I personally use a lot of snow goggles. As part of our ongoing tests for Buyer’s Guides, I use a few pairs each season extensively. The Sweet Protection Durden RIG Reflect Goggles have risen to the top of the heap over 2 years of testing.
In short: The Sweet Protection Durden RIG Reflect Snow Goggle has a minimal frame, large field of vision, and exceptional lenses. After 2 years of regular use, my test pair is still in excellent condition and free of scratches. I’ve experienced minimal fogging and good vision even in flat light conditions.
- Face size Medium to large
- Interchangeable lens Yes
- Lens shape Cylindrical
- Strap No-slip silicone
- Case Included microfiber bag
- Manufacturer warranty 2 years
- Strap placement enhances comfort and fit
- Seemingly fogproof
- Good contrast in flat light
- May be too large for smaller faces
- Well ventilated, may be chilly on very cold days
Sweet Protection Durden RIG Reflect Goggles Review
The Sweet Protection Durden RIG snow goggle has been part of my go-to ski kit for two seasons. It’s still going strong.
To test the Sweet Protection Durden RIG Reflect Goggles ($150), I used them alpine skiing for two winters, mostly in Colorado and Utah. This pair of ski goggles saw at least 20 days of use in conditions ranging from warm, sunny bluebird conditions to full-on storm skiing in whiteouts.
They’ve done very well across the spectrum. Because the lens is the heart and soul of goggles, let’s begin there.
“RIG” stands for Retina Illumination Grading. The brand claims it results in increased contrast and minimal color distortion. I’m going to stop right there and say, well, that’s a lot of big words, but it seems to work well. In my long-term test, these goggles, which carry a moderate retail price, consistently earned a spot on my face ahead of many other test goggles from many brands.
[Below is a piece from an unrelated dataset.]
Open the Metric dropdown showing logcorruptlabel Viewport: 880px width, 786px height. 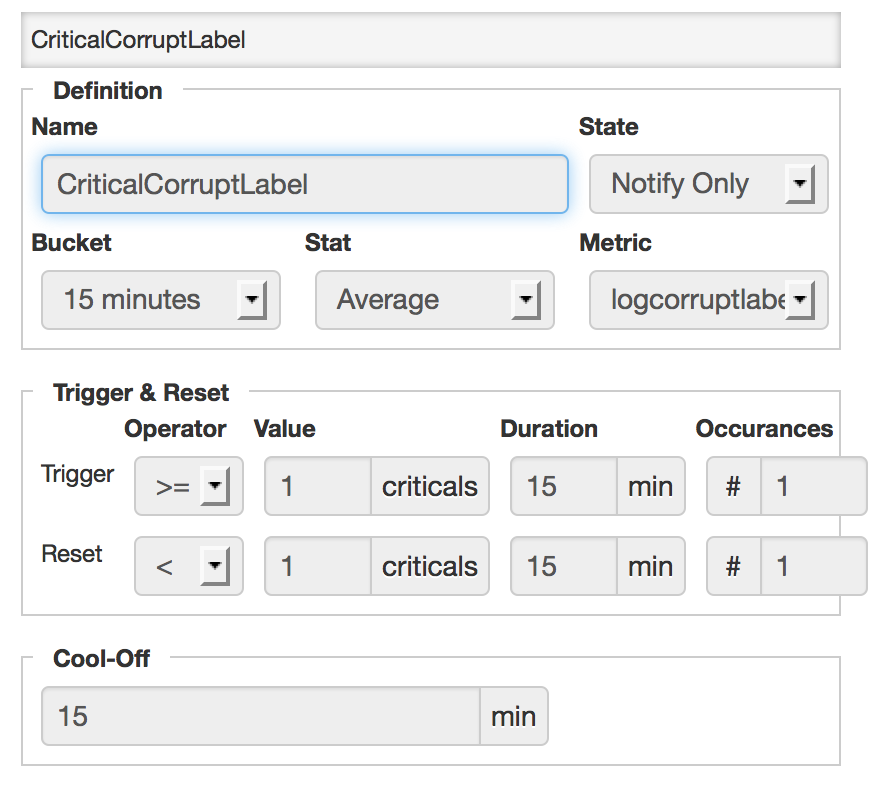click(x=707, y=300)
One of the biggest points of differentiation, the Sweet Protection engineers moved the strap to the outside of the frame on the Durden. This makes these larger-scope goggles sit more flush with the face. Yet the frame around the lens is a bit more minimal compared to other more cumbersome goggle designs we’ve used over the years.
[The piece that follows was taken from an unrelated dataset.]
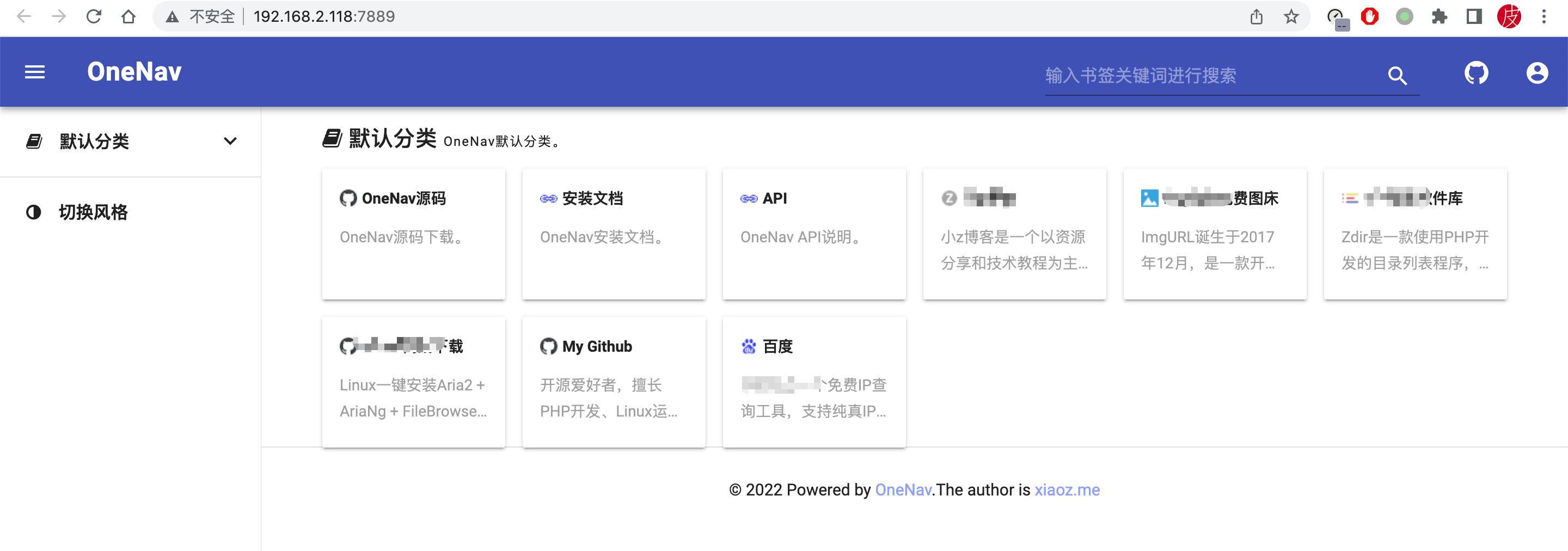Click the search magnifier icon

click(x=1397, y=76)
They have a large no-slip silicone strap and work very well with Sweet Protection helmets. Check the compatibility with your own helmet if possible before using these on the slopes. Note, as well, that this goggle only comes in one size, so it is limiting in that regard.
Durable and Fogproof
I mentioned how pristine and clear these goggles have been over back-to-back ski seasons. First off, the foam that lines the vents around the entire parameter of the frame is laminated, which seems to support the material’s preservation.
The lens is also injected with an oleophobic and a hydrophobic coating, which shields the surface from oils — say, from your hands while swapping out the lens — and water smears or fog. Whatever that treatment is, it seems to work.
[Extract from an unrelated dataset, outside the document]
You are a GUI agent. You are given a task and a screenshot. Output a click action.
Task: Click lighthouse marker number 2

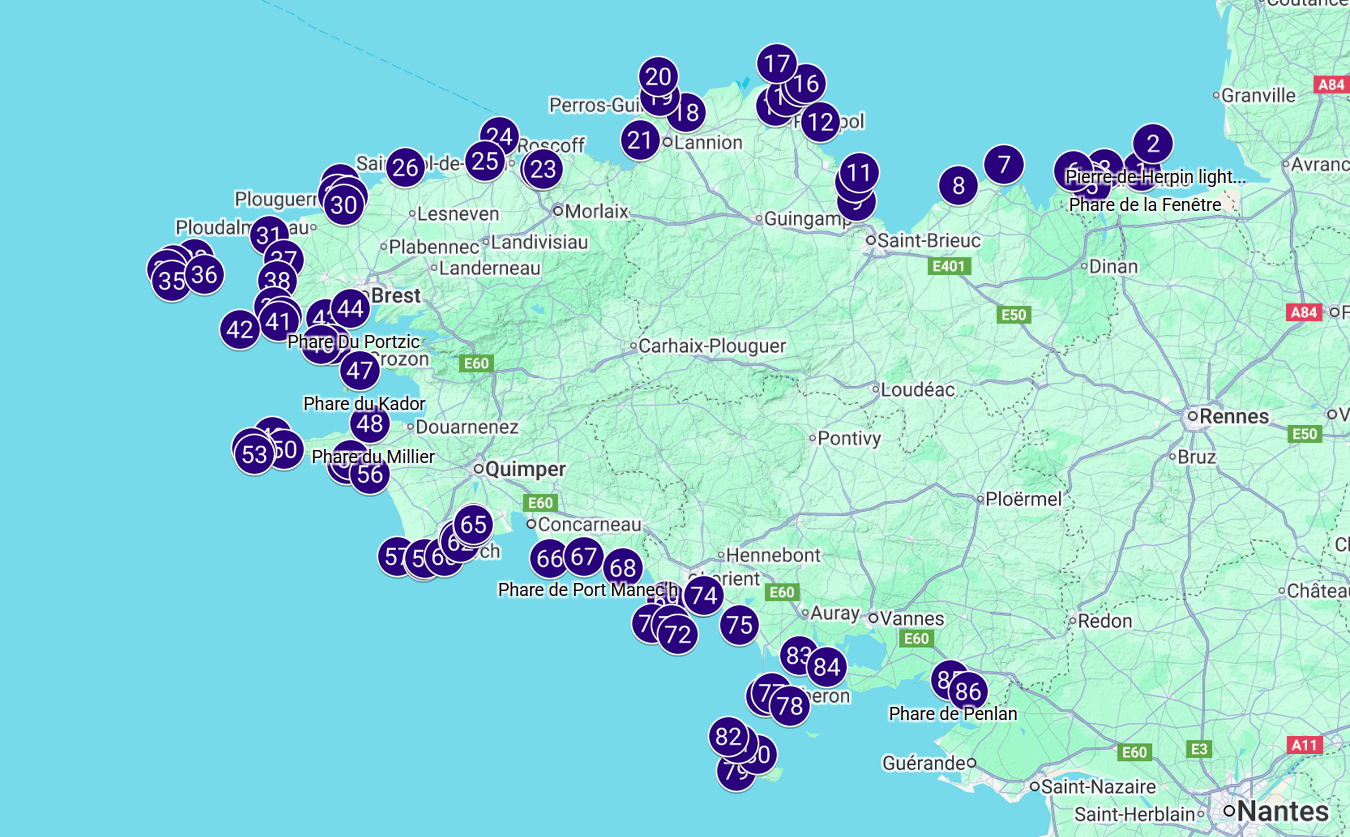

Sweet Protection Durden RIG: A Great Choice at a Fair Price
The Durden RIG is by no means a cheap goggle. While it includes a microfiber bag, the bundle only includes one lens. But it hits a fair price and is among the best goggles I’ve tested for comfort, durability, and lens quality.
These are a larger goggle, so are most fitting for people with medium to large faces. Those who need a small goggle should look elsewhere.
But if they work well on your face and with your ski helmet, the Durden RIG is a top choice. Consider these to be one of the best goggles on the market for downhill skiing, snowmobiling, and any time you need goggles in snowy terrain.